句子列表中的维恩图

发布于 2024-08-06 07:02:44 字数 246 浏览 6 评论 0原文

我在 Excel 中的每一行的一列中都有一个包含许多句子的列表。我有大约 3 或更多的专栏有这样的句子。其中有一些常用的句子。是否可以创建一个脚本来创建维恩图并获取所有图之间的共同点。

示例:这些是一栏中的句子。同样,也有不同的列。

来自癌症的血液淋巴细胞

来自患者的血液淋巴细胞

卵巢肿瘤_III级

腹膜肿瘤_IV级

激素抵抗PCA

可以用Python编写脚本吗?

I have a list of many sentences in Excel on each row in a column. I have like 3 or more columns with such sentences. There are some common sentences in these. Is it possible to create a script to create a Venn diagram and get the common ones between all.

Example: These are sentences in a column. Similarly there are different columns.

Blood lymphocytes from cancer

Blood lymphocytes from patients

Ovarian tumor_Grade III

Peritoneum tumor_Grade IV

Hormone resistant PCA

Is it possible to write a script in python?

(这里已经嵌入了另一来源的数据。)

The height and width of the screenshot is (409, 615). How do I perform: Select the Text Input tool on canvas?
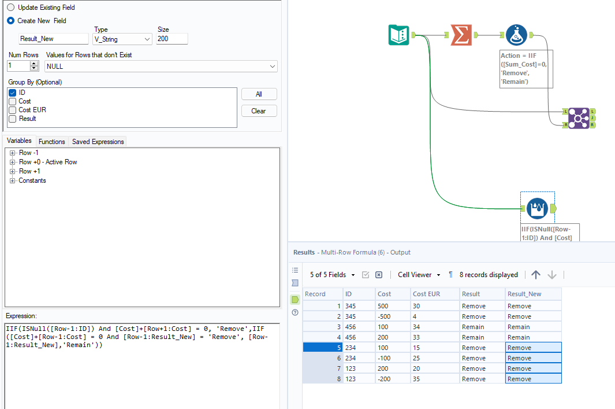(x=399, y=35)
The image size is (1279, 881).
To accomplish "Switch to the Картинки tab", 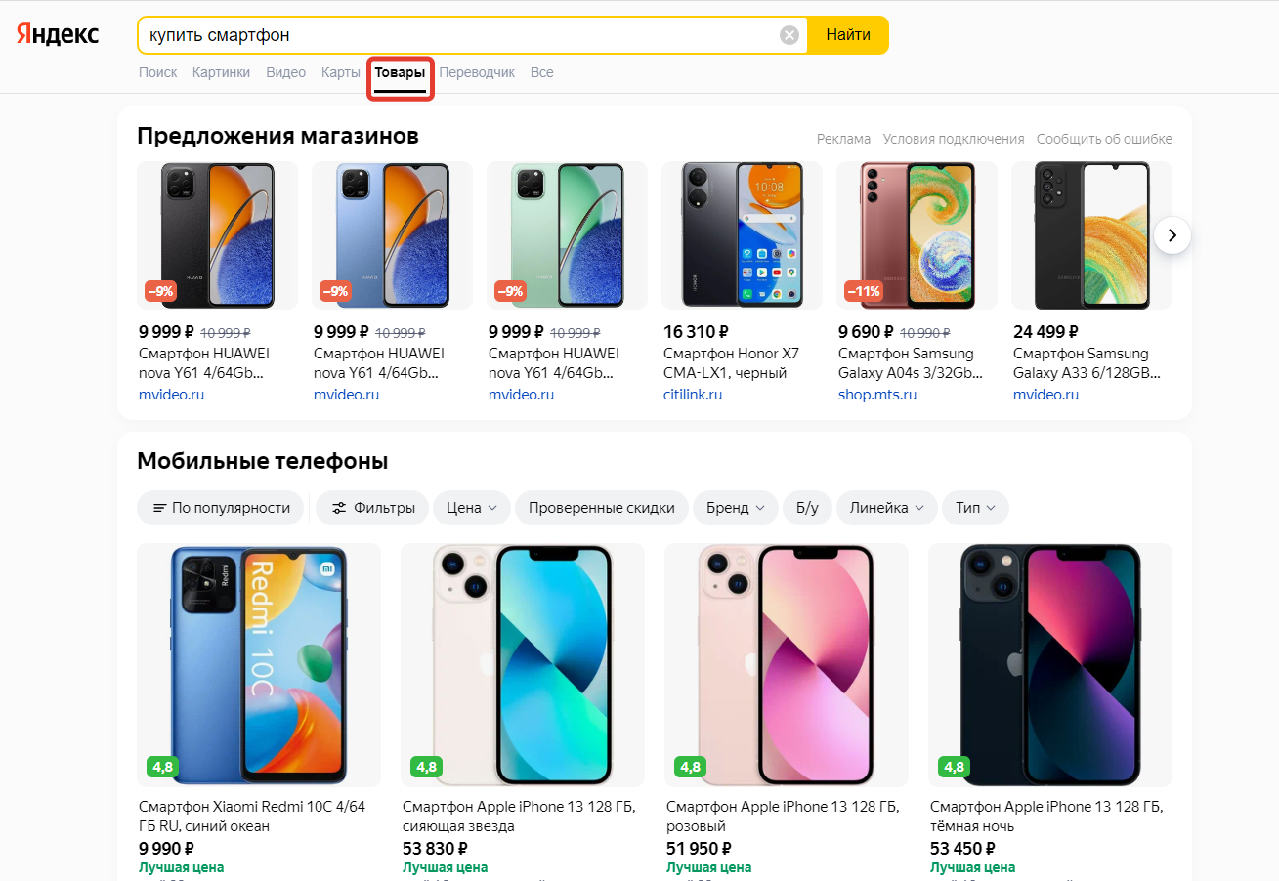I will coord(221,72).
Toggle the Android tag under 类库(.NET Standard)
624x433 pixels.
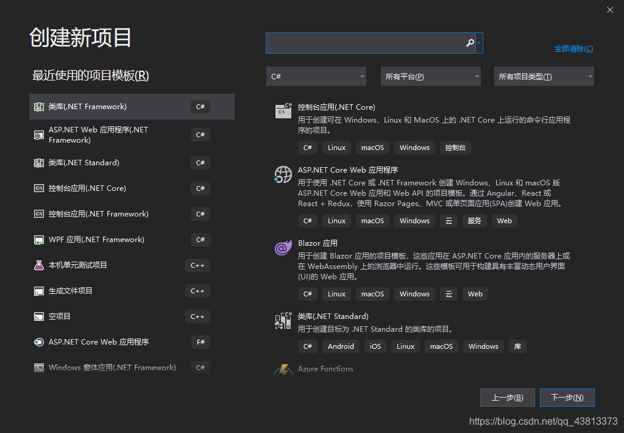(341, 346)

如果你对这篇内容有疑问,欢迎到本站社区发帖提问 参与讨论,获取更多帮助,或者扫码二维码加入 Web 技术交流群。

扫码二维码加入Web技术交流群

发布评论

需要 登录 才能够评论, 你可以免费 注册 一个本站的账号。

评论(2

掩饰不了的爱 2024-08-13 07:02:44

这是我对问题的解释...

给出数据文件 z.csv (将数据从 Excel 导出到 csv 文件)

"Blood lymphocytes from cancer","Blood lymphocytes from sausages","Ovarian tumor_Grade III"
"Blood lymphocytes from patients","Ovarian tumor_Grade III","Peritoneum tumor_Grade IV"
"Ovarian tumor_Grade III","Peritoneum tumor_Grade IV","Hormone resistant PCA"
"Peritoneum tumor_Grade XV","Hormone resistant PCA","Blood lymphocytes from cancer"
"Hormone resistant PCA",,"Blood lymphocytes from patients"

该程序找到所有列共有的句子

import csv

# Open the csv file
rows = csv.reader(open("z.csv"))

# A list of 3 sets of sentences
results = [set(), set(), set()]

# Read the csv file into the 3 sets
for row in rows:
    for i, data in enumerate(row):
        results[i].add(data)

# Work out the sentences common to all rows
intersection = results[0]
for result in results[1:]:
    intersection = intersection.intersection(result)

print "Common to all rows :-"
for data in intersection:
    print data

它打印这个答案

Common to all rows :-
Hormone resistant PCA
Ovarian tumor_Grade III

不能 100% 确定这是什么您正在寻找,但希望它可以帮助您开始!

它可以很容易地推广到您喜欢的任意多的列,但我不想让它变得更复杂

This is my interpretation of the question...

Give the data file z.csv (export your data from excel into a csv file)

"Blood lymphocytes from cancer","Blood lymphocytes from sausages","Ovarian tumor_Grade III"
"Blood lymphocytes from patients","Ovarian tumor_Grade III","Peritoneum tumor_Grade IV"
"Ovarian tumor_Grade III","Peritoneum tumor_Grade IV","Hormone resistant PCA"
"Peritoneum tumor_Grade XV","Hormone resistant PCA","Blood lymphocytes from cancer"
"Hormone resistant PCA",,"Blood lymphocytes from patients"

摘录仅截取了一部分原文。